It's far from a done deal yet, but former A's manager Art Howe already is reminiscing on what was. As he looked back on all the fond memories during his time in Oakland, he is saddened by the news of the potential move and how it will impact lifelong fans.

"It certainly was [electric]," Howe told F.P. Santangelo on Thursday during a KNBR interview. "That group in the outfield playing the drums and cheering the guys on no matter what, I mean every inning they were up and cheering the guys on and on. I'll never forget my time in Oakland. The fans were so wonderful.

"What's going on over there evidently leaving here in the next couple of years, I really feel for the fans cause they deserve a team. They're just wonderful fans. As you said, no matter how many were there, they made the most noise you could even imagine. [They were] so supportive of the players. They loved every player on the team and came out to support them and like I said, I'm reading all these articles about the team leaving, it's got to be heartbreaking for those fans."

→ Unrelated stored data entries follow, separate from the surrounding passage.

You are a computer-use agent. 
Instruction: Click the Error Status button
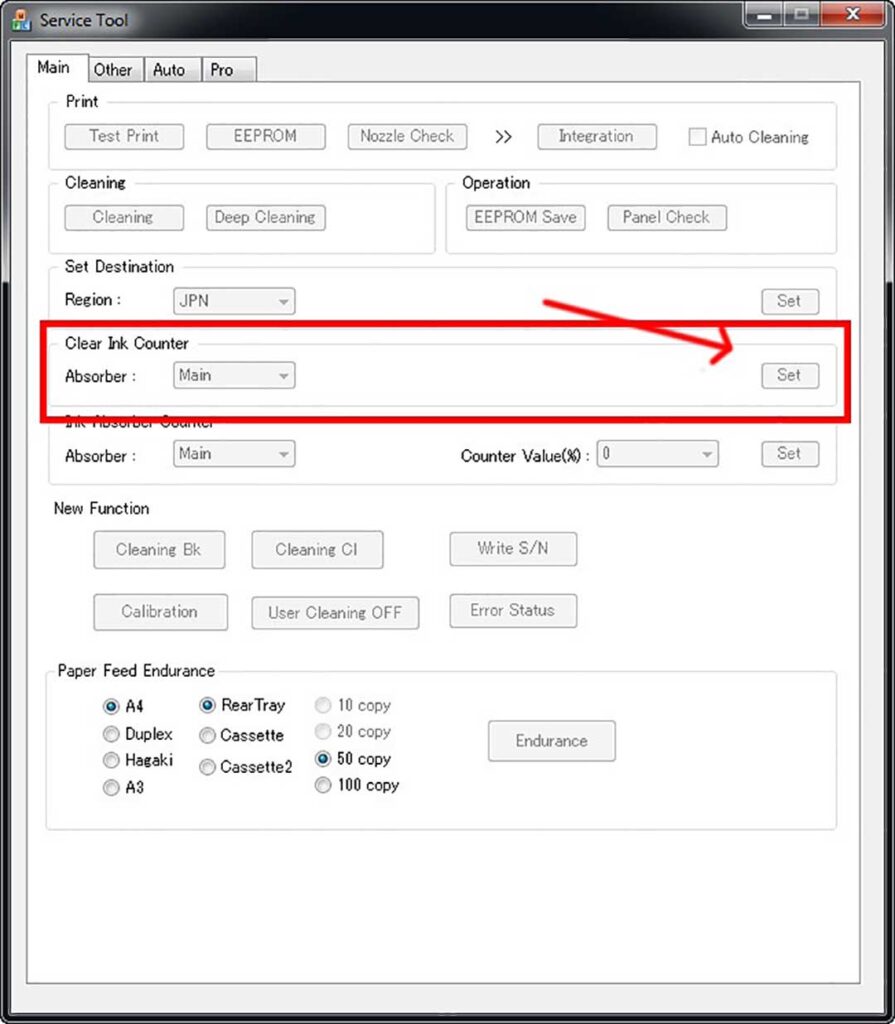[x=512, y=610]
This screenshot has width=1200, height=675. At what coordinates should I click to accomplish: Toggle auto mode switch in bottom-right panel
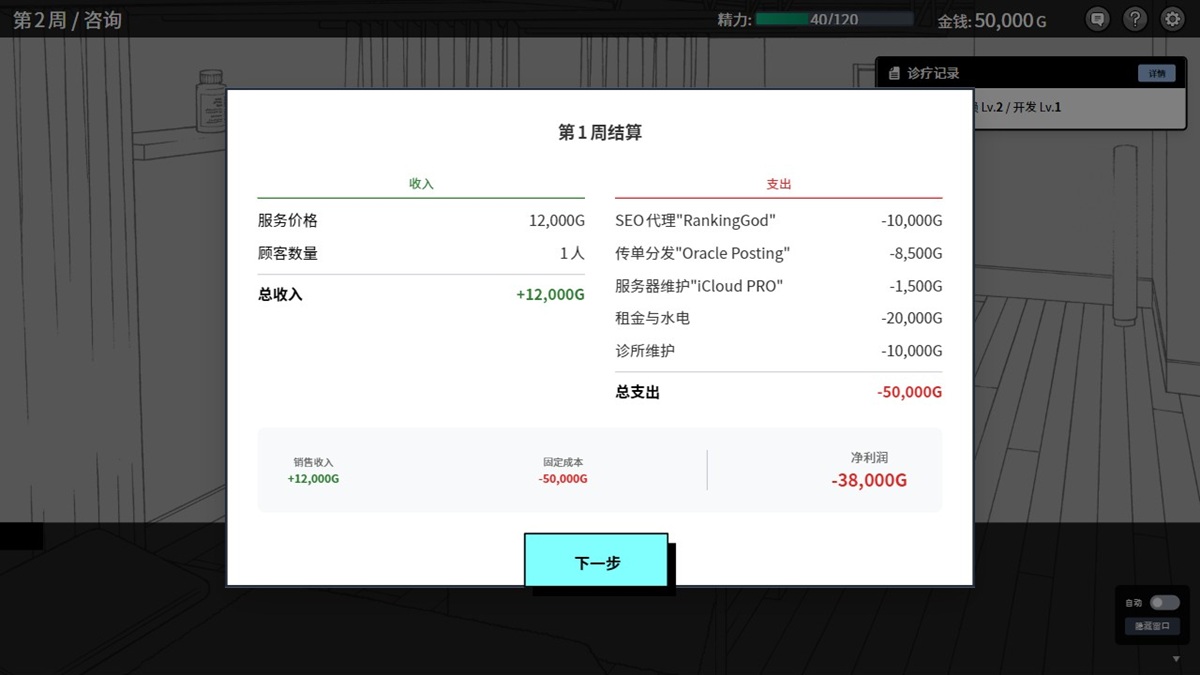pos(1163,602)
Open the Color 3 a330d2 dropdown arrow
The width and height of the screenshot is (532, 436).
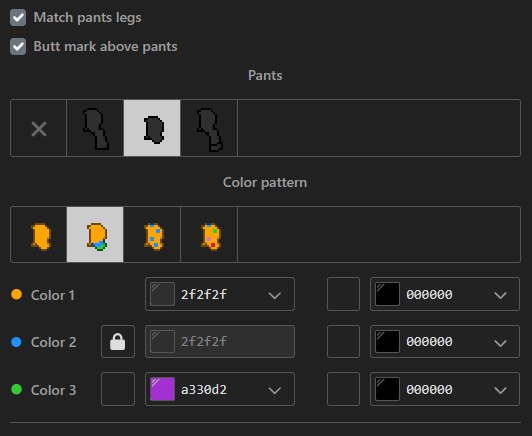point(274,390)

Howe served as manager of the A's for seven seasons from 1996 to 2002.

The A's suffered losing seasons in his first three years before turning things around in 1999. From 2000 to 2002, Howe led the team to 91-, 102- and 103-win seasons, respectively, and made the American League playoffs in each season.

Despite his progressive success with the organization, Howe was released from his A's contract and became the manager of the New York Mets.

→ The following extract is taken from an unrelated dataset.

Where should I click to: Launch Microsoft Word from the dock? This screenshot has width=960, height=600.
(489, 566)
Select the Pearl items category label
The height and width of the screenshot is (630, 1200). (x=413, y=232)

Earlier this week, A's fans put together a historic "reverse boycott" to prove to A's owner John Fisher and MLB that there are plenty of fans in the Bay who support the team. Those same fans have called for Fisher to sell the team to keep the A's in Oakland, but the push for a new ballpark in Southern Nevada appears to have overridden that possibility.

As a longtime MLB manager, Howe knows the political and business side of dealing with ownership and front-office personnel. He called it a "challenge," but made it clear that it's all about the fans, whose support and love for the team is more important.

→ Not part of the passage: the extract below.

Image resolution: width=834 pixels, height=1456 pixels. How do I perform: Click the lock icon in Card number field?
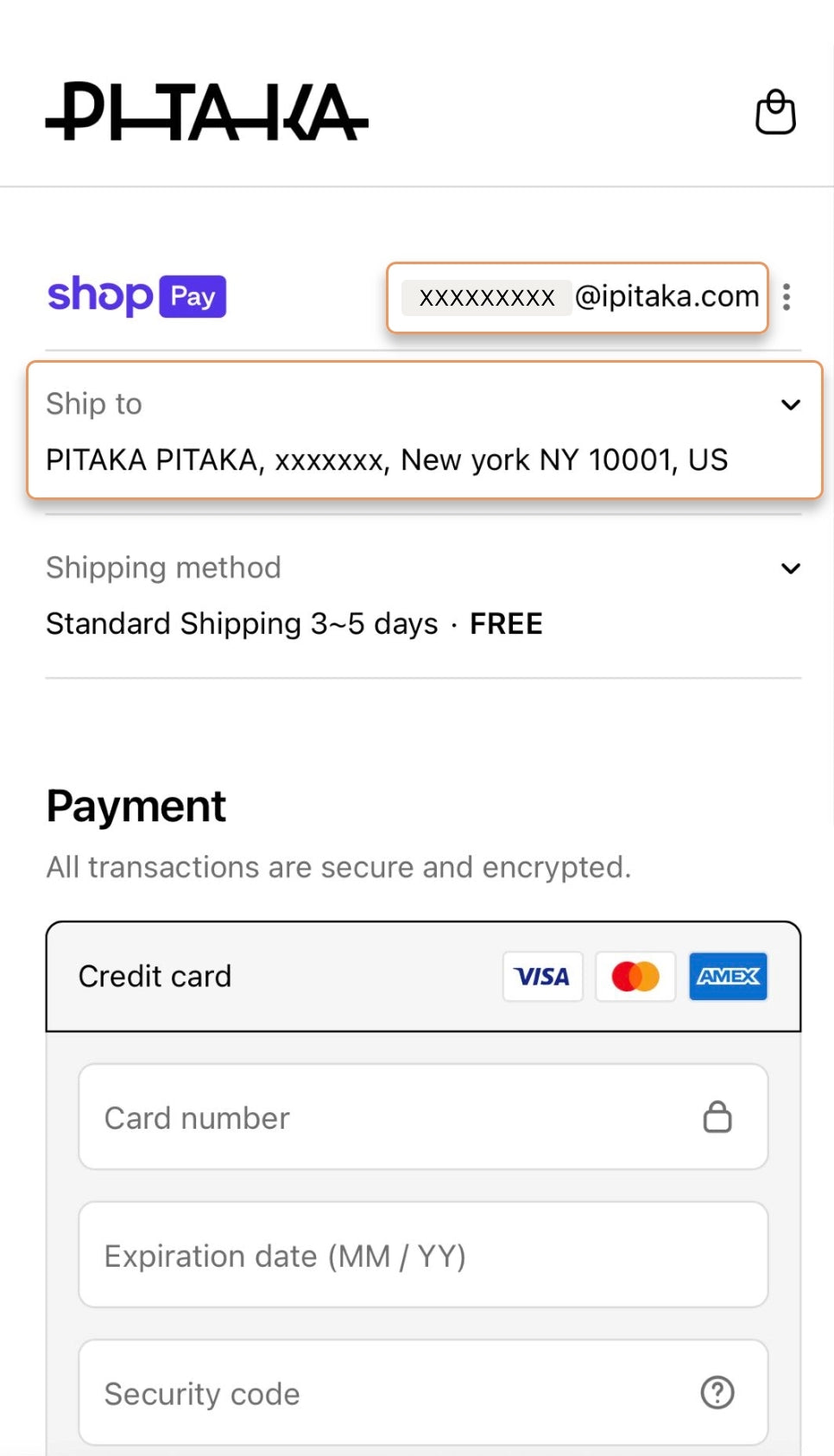point(717,1117)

It's safe to say a lot has changed his Howe's time in the East Bay, but the love and appreciation he has for A's fans will last forever.

"Just thanks for all the support they gave me and the team the years I was there," Howe said in a direct message to fans. "I can't thank them enough for everything they did for us. They lifted us up when we needed lifting. Total support all the time. Just want them to know that I love them."